Involve me and I learn.”

Benjamin Franklin


            From the beginning of high school all I could think about was what I wanted to pursue. What career path and how I would select that path haunted me daily. I love painting, drawing, and artistically challenging myself. Those subjects came easily to me. I knew mathematics, science, and history was my downfall. In 1991, I decided to go to Southeastern Illinois Community College in Harrisburg, Illinois. At SIC, my first college art instructor said that I had actual talent. It was there my first college mathematics instructor told me I wasn’t as bad at math as I thought. At 18 years of age, I actually felt challenged. I got married and experienced my community college for only a semester that year.          
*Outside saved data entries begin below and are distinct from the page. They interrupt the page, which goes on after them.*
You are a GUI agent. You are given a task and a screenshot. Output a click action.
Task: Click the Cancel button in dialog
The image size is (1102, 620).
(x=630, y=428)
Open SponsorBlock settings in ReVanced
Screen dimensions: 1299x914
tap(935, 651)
Life is full of achievements and full of disappointments. On a hot July day in 2012, my father suddenly had a heart attack and died while bicycling. Over 40 minutes of CPR and no sign of him returning sent me spiraling into deep thoughts about my life. My four children all getting into their teenage years and becoming young adults had me doing some inner searching. I decided to go back to Southeastern Illinois College, seek an advisor, and decide a new path. 

At 40 years of age, I found myself receiving an acceptance letter into the practical nursing program. I would have never believed that I would choose the nursing field: a field that was so science and mathematically based. I sat in that classroom with peers half my age, but I felt so alive, so passionate, so determined to follow my heart.        

During the summer of 2014, I went on a mission trip to Haiti. I was to assist in a sports camp in the severely impoverished area of Bigarade. While there, an opportunity arose to assist in meeting some basic medical needs within the community. I simply felt overwhelmed with compassion. My determination to pursue an associate’s degree in nursing grew that summer. Once again, my advisor, the nursing administrator, nursing instructors, and community college held my hand through that process. I again found my acceptance letter into the ADN program the summer of 2015. At present, I have almost completed that degree. Again, my community college assisted me to reach this insurmountable goal. To me personally, the meaning of community is a group of like-minded people working, striving together to see achieved success, a gathering of minds, a united glorying of achievements, a pinnacle of appreciation, the embarking of new ideas, path finders, leaning of ears, sharing of ideals, and the procuring of future minds. That is my community college and that is how it has changed my life. All I have is gratitude towards my community’s involvement for supporting me while I pursue this passion.